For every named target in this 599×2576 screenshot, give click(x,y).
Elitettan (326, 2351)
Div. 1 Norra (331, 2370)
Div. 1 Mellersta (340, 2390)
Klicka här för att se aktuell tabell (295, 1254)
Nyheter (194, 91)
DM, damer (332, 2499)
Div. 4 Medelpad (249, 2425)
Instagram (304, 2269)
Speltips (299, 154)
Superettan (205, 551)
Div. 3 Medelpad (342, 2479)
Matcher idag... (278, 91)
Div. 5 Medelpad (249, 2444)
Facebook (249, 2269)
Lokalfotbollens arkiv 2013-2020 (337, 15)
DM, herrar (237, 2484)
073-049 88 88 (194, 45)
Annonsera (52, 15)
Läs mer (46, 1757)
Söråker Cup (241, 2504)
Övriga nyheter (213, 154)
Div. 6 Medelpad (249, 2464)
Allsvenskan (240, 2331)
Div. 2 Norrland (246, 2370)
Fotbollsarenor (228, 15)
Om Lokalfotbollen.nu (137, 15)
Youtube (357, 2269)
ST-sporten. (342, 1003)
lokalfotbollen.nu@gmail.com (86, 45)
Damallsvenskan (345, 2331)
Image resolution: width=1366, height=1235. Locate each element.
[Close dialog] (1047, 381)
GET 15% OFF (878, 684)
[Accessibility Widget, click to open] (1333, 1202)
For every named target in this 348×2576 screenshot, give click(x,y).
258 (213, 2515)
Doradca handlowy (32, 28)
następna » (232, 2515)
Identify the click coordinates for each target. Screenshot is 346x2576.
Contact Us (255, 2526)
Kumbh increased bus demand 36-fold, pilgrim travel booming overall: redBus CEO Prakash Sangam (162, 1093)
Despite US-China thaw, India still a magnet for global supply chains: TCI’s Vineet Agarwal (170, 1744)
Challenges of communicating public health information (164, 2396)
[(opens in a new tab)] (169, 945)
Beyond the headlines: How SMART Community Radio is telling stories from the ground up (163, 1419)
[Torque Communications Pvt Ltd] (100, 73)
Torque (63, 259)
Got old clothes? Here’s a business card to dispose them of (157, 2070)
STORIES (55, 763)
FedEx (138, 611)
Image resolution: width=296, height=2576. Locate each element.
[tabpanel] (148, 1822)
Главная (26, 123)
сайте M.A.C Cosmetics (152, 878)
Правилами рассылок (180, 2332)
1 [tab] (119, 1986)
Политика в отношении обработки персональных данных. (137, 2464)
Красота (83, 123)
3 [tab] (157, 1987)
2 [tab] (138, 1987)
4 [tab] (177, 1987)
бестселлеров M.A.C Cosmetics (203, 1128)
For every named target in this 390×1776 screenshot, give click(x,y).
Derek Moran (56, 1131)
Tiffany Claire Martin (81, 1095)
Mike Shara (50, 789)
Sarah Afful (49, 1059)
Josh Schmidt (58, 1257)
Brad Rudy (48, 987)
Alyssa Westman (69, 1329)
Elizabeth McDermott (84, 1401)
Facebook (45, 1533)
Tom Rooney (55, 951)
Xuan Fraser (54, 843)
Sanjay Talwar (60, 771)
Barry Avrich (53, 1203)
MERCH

-.-.-

PROBLEM DETAILS — Copy each line from the data that features the string "every".

ANSWER TO THE EXERCISE —
For every named target in this 599×2576 screenshot, give click(x,y).
For every named target in this 348×2576 screenshot, give click(x,y).
For every named target in this 390×1776 screenshot, give click(x,y).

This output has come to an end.